Só sei que eu montei um circo em volta dessa mudança, planeei e planejei tudo, convenci o marido de que era o melhor (continuo acreditando que era o melhor sair de um lugar cheio de mofo e infiltração) porém, eu poderia ter sido mais cuidadosa com a escolha, e considerar outros desconfortos que tudo poderia acarretar, o fato de me sentir 100% exposta porque é uma casa de segundo andar sem janelas planejadas, e com um vizinho de frente extremamente curioso, com uma laje que denuncia cada passada que eu dou, mas no calor da escolha foi o lugar com custo-benefício mais charmoso que encontrei, e um que o esposo aprovava.

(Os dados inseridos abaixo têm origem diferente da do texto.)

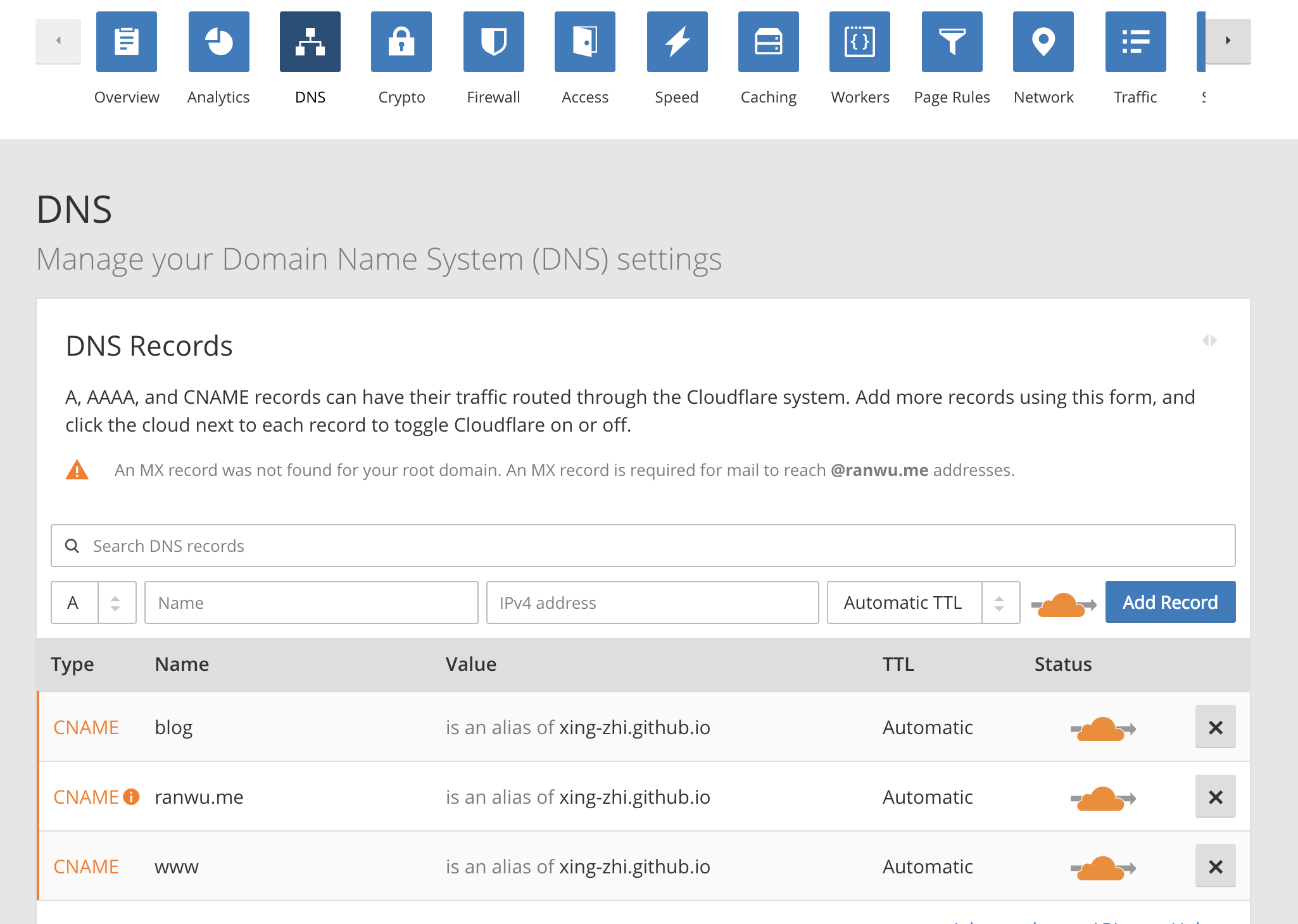Switch to the Overview tab
Image resolution: width=1298 pixels, height=924 pixels.
coord(127,57)
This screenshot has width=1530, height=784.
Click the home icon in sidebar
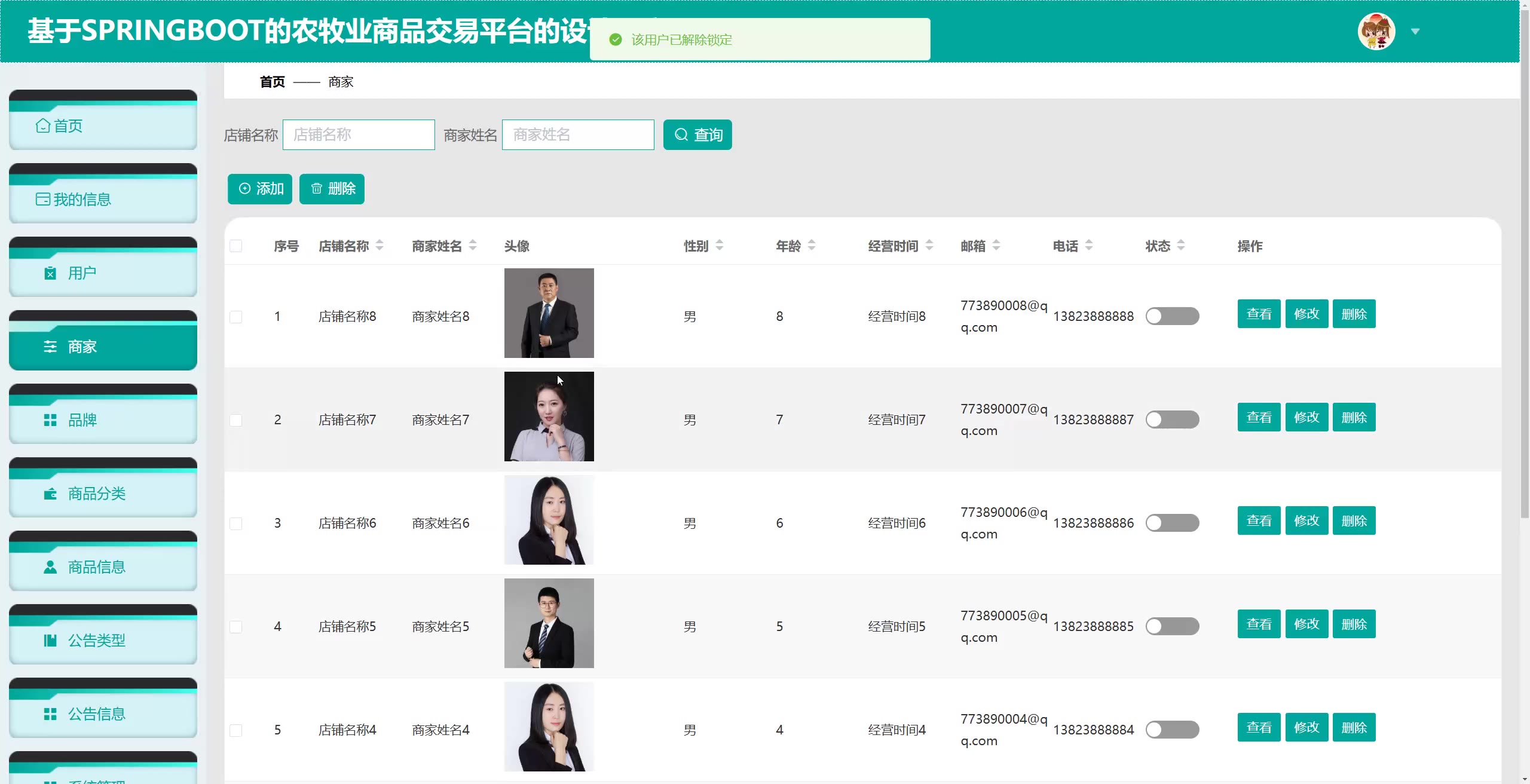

Organizando toda essa confusão em parágrafos percebo que tenho jogado a culpa de toda essa desgraça imobiliária sobre minha cabeça, porém a decisão não foi só minha de escolher o lugar que estamos hoje, só que as coisas que profundamente me incomodam são irrelevantes para o meu companheiro, então não há bem quem culpar, eu só queria que esse alarme na minha cabeça desligasse, esse grito que dá toda vez que tenho que entrar em casa, essa vontade de por tudo numa caixa de papelão e sumir. 

E há aqueles raros dias, em que eu acordo conformada com tudo e penso "Sei que isso aqui não é eterno, mas vai durar um bom tempo ainda, preciso me acostumar" ou "Até que daqui tem uma vista linda do pôr-do-sol. Mas a saudade de ter mais privacidade e de poder faxinar a minha casa até tarde da noite, sem me preocupar se vou acordar os vizinhos de baixo está me consumindo! O desejo de ter a minha vida menos circundada de olhares é crescente e latejante em meu coração, eu sou muitas coisas, e principalmente sou o lugar que habito.